══ Given text ══

Most members of Generation Z were not old enough to remember the September 11th attacks or Operation Enduring Freedom that followed. Those scenes are set aside with tube televisions and Blockbuster Video stores in our history books now. After 20 years of fighting, twenty-somethings have encountered a very different picture of Afghanistan from what their parents and grandparents saw two decades earlier. They have seen more details, more personal narratives, and events unfolding in real-time in the palms of their hands.
Instead of watching broadcast and cable news, young adults this month watched their peers participate in the heroic but ill-planned and disastrous scramble to evacuate Americans and their allies from Afghanistan through Twitter and Tik Tok on their smartphones. They saw raw video and listened to uncensored sounds. The world has changed.

═══
══ Information provided ══

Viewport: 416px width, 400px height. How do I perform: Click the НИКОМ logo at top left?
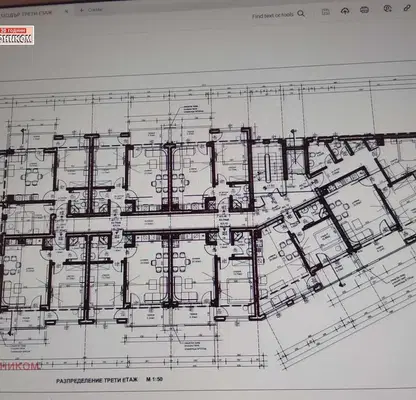coord(17,35)
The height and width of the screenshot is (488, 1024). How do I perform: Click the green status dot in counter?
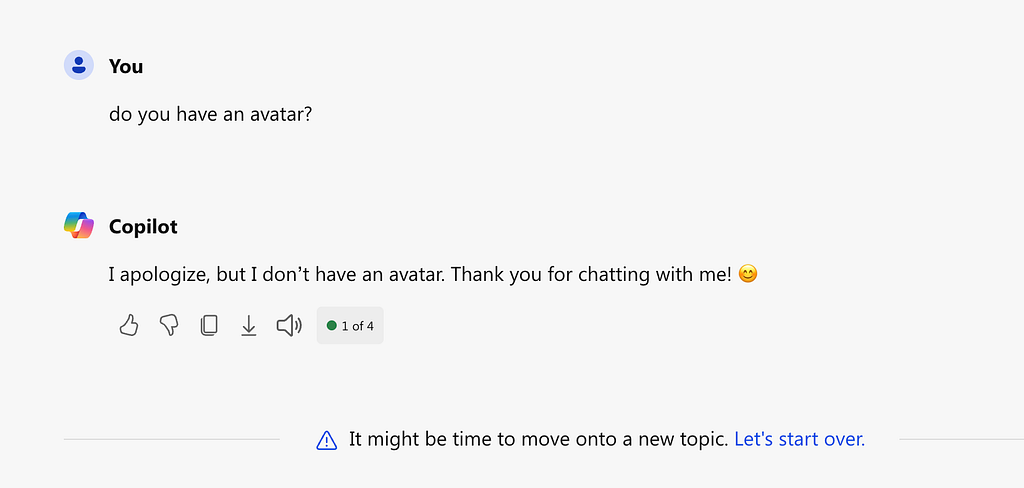click(332, 325)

═══

[Task details]: Retype everything in the Afghanistan passage from "Instead of watching" down to "world has changed.". Rely only on the Afghanistan passage, not on the data.

[Output of the exercise]:
Instead of watching broadcast and cable news, young adults this month watched their peers participate in the heroic but ill-planned and disastrous scramble to evacuate Americans and their allies from Afghanistan through Twitter and Tik Tok on their smartphones. They saw raw video and listened to uncensored sounds. The world has changed.